Common start failures include another process already listening on ports 80 or 443, a missing certificate file, a bad include path, or a directive that the installed Nginx build does not support. After fixing the specific error, retest and start or reload the service:

sudo nginx -t
sudo systemctl start nginx

Remove an Nginx Reverse Proxy Configuration

Remove a reverse proxy only after confirming another server block, upstream service, or maintenance page should handle the traffic. Removing the wrong site file can take the domain offline.

These commands remove Nginx configuration files or symlinks.
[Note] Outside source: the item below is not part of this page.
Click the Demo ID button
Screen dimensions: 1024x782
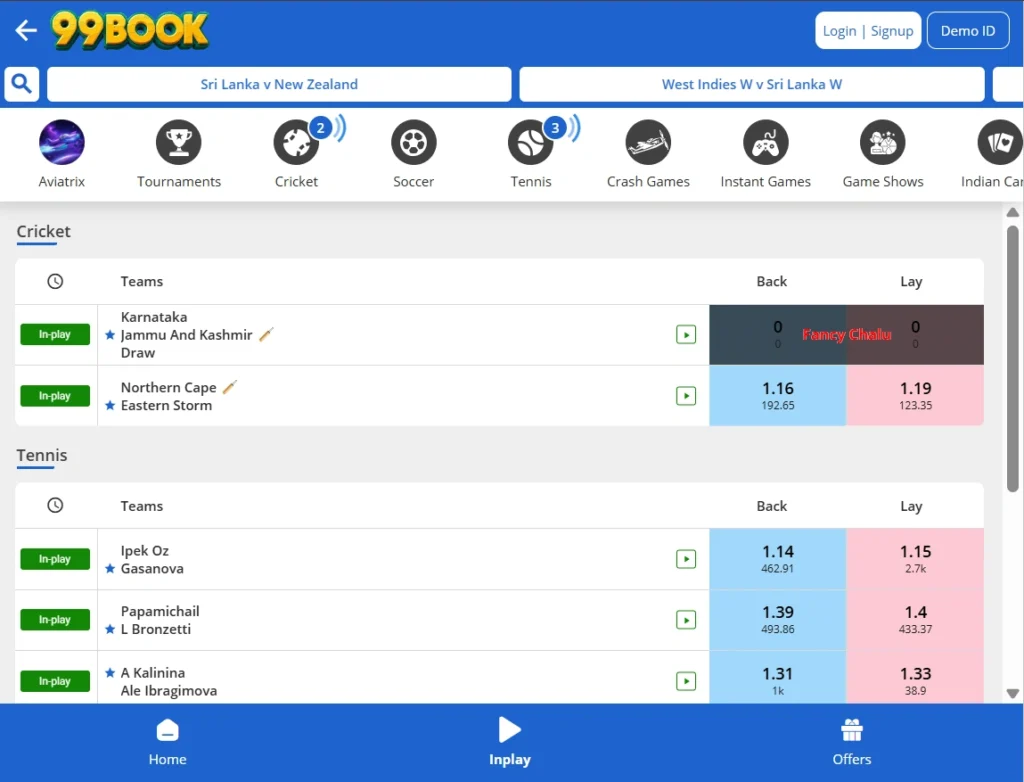(967, 31)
Confirm the filenames belong to the reverse proxy site before running them on a production server.

On Debian and Ubuntu, remove the enabled symlink first:

sudo rm /etc/nginx/sites-enabled/reverse-proxy

If you no longer need the saved site file, remove it separately:

sudo rm /etc/nginx/sites-available/reverse-proxy

On systems that load conf.d files directly, remove the proxy file:

sudo rm /etc/nginx/conf.d/reverse-proxy.conf

Test the remaining configuration and reload Nginx:

sudo nginx -t && sudo systemctl reload nginx

If you added a source-restricted backend firewall rule for this proxy, remove only that rule. On UFW systems, use the same rule shape with delete:

sudo ufw delete allow proto tcp from 192.168.1.5 to any port 3000

On firewalld systems, remove the matching rich rule from the same zone:

FW_ZONE=$(sudo firewall-cmd --get-default-zone)
sudo firewall-cmd --zone="$FW_ZONE" --permanent --remove-rich-rule='rule family="ipv4" source address="192.168.1.5" port port="3000" protocol="tcp" accept'
sudo firewall-cmd --reload

Certificates under /etc/letsencrypt/ are not removed with the Nginx site file. If the certificate is no longer used by any hostname, remove it with Certbot:

sudo certbot delete --cert-name example.com

Conclusion

A solid Nginx reverse proxy starts with a reachable backend, then adds tested routing, path handling, TLS, WebSocket support, backend access controls, and cleanup ownership. Useful next steps are Nginx security headers, Nginx proxy caching, or Nginx access and error logs when you need deeper operational visibility.